1.3: Problem 18: Prove that \((a^2,b^2) = c^2\) if \((a,b) = c\).
Proof
Suppose \((a,b) = c\). Then, we can write \(a = cx\) and \(b = cy\) for some \(x,y \in \mathbb{Z}\) and \((x,y) = 1\). Observe that
$$
\begin{align*}
(a^2, b^2) = (c^2 \cdot x^2, c^2 \cdot y^2) = c^2 \cdot (x^2, y^2).
\end{align*}
$$
We claim that \((x^2,y^2)=1\).

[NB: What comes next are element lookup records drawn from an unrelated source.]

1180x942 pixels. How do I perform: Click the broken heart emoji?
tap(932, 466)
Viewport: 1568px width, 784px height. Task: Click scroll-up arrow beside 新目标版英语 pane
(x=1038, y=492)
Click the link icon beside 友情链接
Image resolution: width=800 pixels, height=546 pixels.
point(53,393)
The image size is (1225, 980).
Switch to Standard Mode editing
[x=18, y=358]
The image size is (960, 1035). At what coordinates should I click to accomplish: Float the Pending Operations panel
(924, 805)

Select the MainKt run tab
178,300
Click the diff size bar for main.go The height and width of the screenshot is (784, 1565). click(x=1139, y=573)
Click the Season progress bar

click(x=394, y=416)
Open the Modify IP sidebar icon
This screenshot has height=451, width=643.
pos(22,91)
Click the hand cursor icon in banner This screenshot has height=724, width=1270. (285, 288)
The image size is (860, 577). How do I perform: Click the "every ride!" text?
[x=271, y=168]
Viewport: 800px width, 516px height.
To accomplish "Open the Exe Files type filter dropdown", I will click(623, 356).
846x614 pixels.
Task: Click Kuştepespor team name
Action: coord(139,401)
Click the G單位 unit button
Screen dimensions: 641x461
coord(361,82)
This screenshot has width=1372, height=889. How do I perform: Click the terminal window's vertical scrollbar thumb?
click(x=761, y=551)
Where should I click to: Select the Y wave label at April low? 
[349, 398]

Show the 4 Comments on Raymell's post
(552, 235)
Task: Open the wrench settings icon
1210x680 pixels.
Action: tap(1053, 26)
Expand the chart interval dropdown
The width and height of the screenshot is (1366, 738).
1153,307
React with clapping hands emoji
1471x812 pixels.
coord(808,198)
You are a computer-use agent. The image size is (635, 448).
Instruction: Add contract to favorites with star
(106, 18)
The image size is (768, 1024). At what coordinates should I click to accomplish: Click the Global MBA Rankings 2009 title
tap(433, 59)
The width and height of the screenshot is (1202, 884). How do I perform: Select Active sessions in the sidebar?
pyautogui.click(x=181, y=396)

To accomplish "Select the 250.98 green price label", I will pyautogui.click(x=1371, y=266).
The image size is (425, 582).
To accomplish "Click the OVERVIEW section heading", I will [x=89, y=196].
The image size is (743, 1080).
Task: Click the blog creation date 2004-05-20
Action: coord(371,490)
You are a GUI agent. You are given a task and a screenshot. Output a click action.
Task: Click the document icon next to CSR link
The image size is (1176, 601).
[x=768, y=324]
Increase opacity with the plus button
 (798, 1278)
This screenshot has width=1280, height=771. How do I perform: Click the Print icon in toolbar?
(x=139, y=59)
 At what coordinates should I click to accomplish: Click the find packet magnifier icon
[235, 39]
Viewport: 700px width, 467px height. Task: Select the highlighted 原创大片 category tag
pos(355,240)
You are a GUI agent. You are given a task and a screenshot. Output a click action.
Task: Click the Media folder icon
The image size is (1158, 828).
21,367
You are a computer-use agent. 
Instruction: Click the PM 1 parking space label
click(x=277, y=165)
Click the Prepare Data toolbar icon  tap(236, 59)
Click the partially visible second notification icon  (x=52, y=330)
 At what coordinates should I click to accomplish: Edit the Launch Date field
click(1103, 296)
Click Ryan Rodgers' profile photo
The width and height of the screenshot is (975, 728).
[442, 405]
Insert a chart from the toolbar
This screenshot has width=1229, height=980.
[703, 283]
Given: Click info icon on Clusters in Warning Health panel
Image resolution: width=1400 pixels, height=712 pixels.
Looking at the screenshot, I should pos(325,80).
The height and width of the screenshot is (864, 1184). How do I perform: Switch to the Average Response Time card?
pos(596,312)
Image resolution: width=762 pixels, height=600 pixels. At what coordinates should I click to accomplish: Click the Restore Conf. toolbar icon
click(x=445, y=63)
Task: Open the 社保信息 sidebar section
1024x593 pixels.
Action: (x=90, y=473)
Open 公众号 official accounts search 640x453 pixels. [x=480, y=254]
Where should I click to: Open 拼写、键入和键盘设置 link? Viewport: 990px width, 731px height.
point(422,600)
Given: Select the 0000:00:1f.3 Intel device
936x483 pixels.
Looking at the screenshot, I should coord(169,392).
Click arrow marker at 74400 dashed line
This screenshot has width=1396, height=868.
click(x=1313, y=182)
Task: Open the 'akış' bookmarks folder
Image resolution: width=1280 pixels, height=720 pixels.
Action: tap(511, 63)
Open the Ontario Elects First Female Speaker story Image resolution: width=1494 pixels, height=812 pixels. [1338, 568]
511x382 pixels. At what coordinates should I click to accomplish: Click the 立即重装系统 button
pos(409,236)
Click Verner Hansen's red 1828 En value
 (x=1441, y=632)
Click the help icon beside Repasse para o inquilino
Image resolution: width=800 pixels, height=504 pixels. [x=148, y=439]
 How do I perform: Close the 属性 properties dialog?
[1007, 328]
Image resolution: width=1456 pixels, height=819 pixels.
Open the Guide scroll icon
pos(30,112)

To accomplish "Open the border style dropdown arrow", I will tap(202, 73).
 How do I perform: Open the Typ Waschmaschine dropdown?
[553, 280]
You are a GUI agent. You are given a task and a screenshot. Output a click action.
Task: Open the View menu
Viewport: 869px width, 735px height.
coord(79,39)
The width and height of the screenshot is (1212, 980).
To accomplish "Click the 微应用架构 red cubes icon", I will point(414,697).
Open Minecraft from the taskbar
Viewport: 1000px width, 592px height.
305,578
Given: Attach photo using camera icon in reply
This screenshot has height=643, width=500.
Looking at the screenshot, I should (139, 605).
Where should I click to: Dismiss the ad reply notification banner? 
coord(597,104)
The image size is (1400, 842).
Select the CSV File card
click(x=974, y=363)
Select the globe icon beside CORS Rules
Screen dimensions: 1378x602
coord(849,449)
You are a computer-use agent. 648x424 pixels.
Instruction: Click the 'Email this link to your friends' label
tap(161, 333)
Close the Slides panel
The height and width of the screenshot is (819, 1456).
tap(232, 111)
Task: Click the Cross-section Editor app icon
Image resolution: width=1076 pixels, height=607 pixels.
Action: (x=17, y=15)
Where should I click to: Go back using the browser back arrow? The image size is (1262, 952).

Suppose for the sake of contradiction that it wasn’t and that \((x^2, y^2)=d\). Then \(d \mid x^2\) and \(d \mid y^2\). Consider the prime factorization of \(d = p_1p_2\cdots\). Take \(p_1\). \(p_1\) is prime and divides both \(x^2\) and \(y^2\). But since \(p_1\) is prime and it divides a product \(x^2 = x \cdot x\), then it must divide \(x\). Thus, \(p\) will divide both \(x\) and \(y\). This is a contradiction since \((x,y)=1\). Therefore, we must have \((x^2,y^2) = 1\) and thus, \((a^2,b^2) = c^2\). \(\ \blacksquare\)